YOUR GOAL - Nothing but the lines from the one with "The image size" through the final line of the entries should appear in the answer, copied exactly and without pictures.
MATERIAL SUPPLIED section start
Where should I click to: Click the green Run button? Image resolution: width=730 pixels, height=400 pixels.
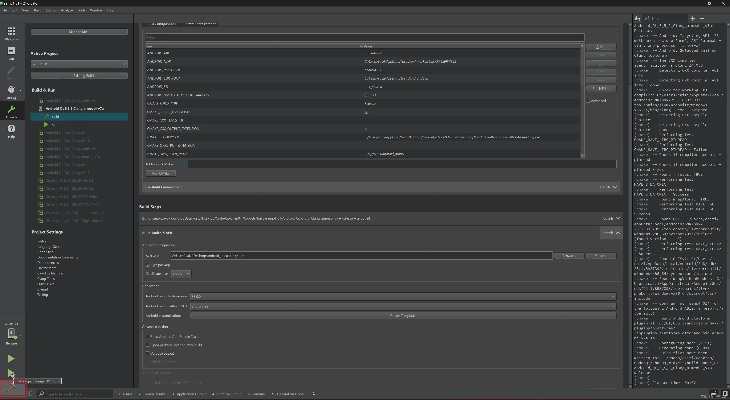tap(11, 357)
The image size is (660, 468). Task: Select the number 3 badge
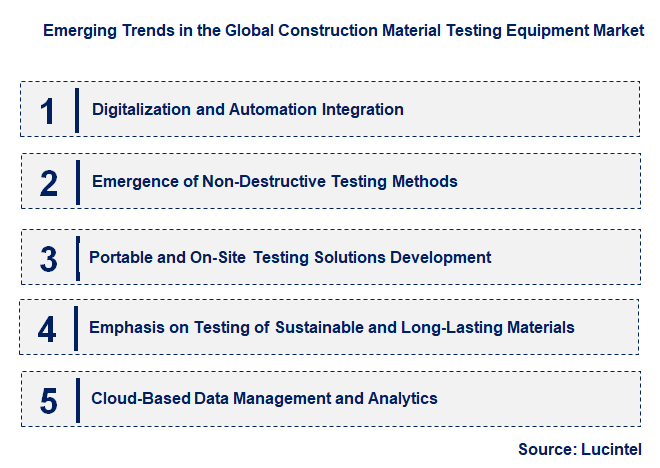point(49,258)
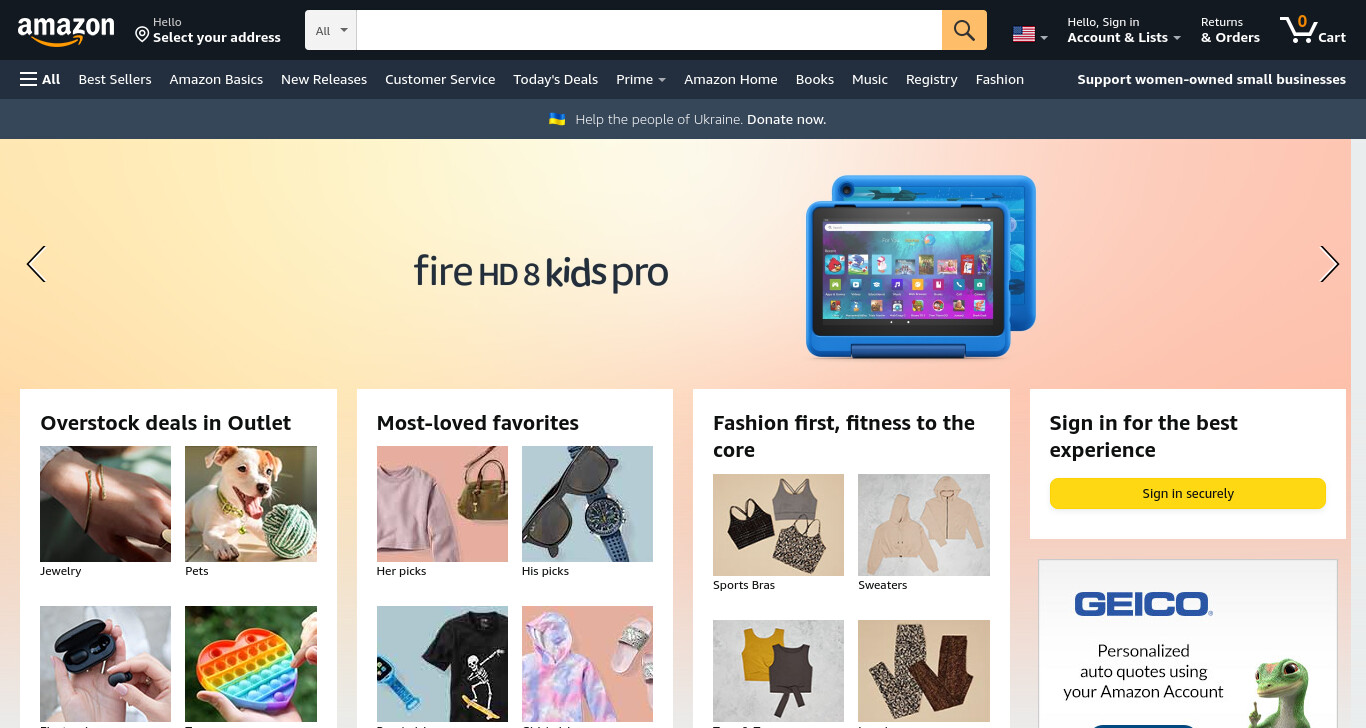The height and width of the screenshot is (728, 1366).
Task: Open Today's Deals in navigation bar
Action: click(x=555, y=79)
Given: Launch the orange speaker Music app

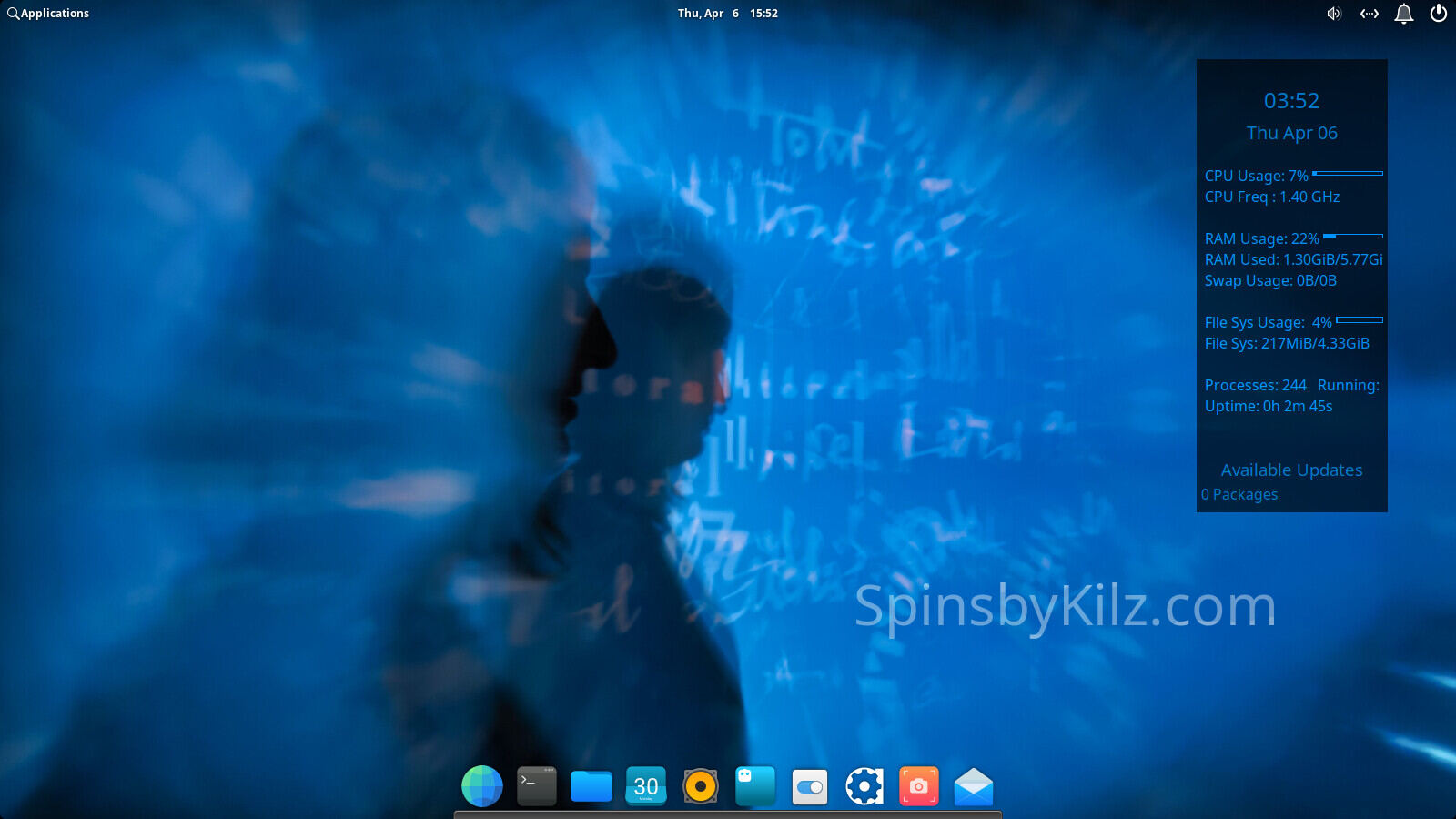Looking at the screenshot, I should pyautogui.click(x=701, y=786).
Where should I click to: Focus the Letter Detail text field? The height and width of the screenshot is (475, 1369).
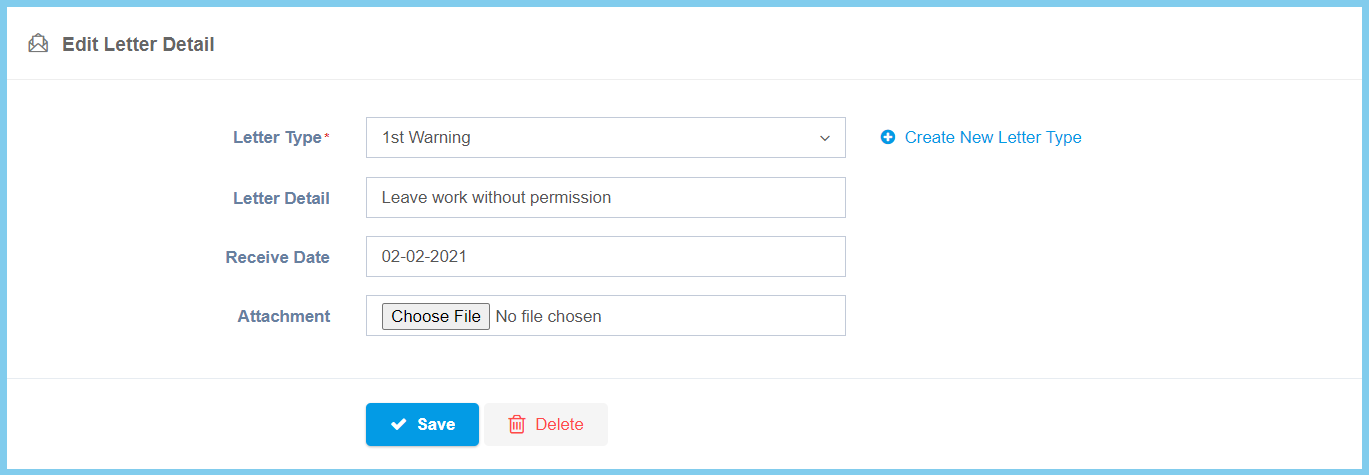(605, 198)
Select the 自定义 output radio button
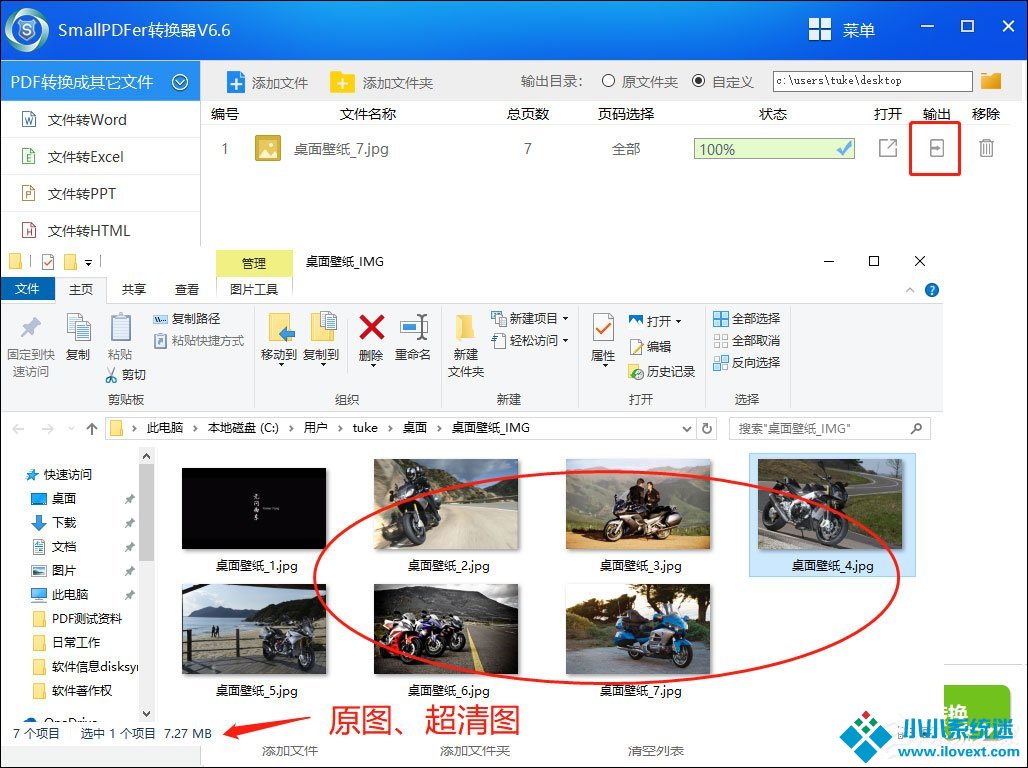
MATERIAL SUPPLIED section end
THE COMPLETED TASK -
The image size is (660, 468). Task: Select the number 3 badge
point(49,258)
The height and width of the screenshot is (728, 1366).
Task: Open Today's Deals in navigation bar
Action: click(x=555, y=79)
Given: Launch the orange speaker Music app

Looking at the screenshot, I should pyautogui.click(x=701, y=786).
Where should I click to: Focus the Letter Detail text field? The height and width of the screenshot is (475, 1369).
(605, 198)
Select the 自定义 output radio button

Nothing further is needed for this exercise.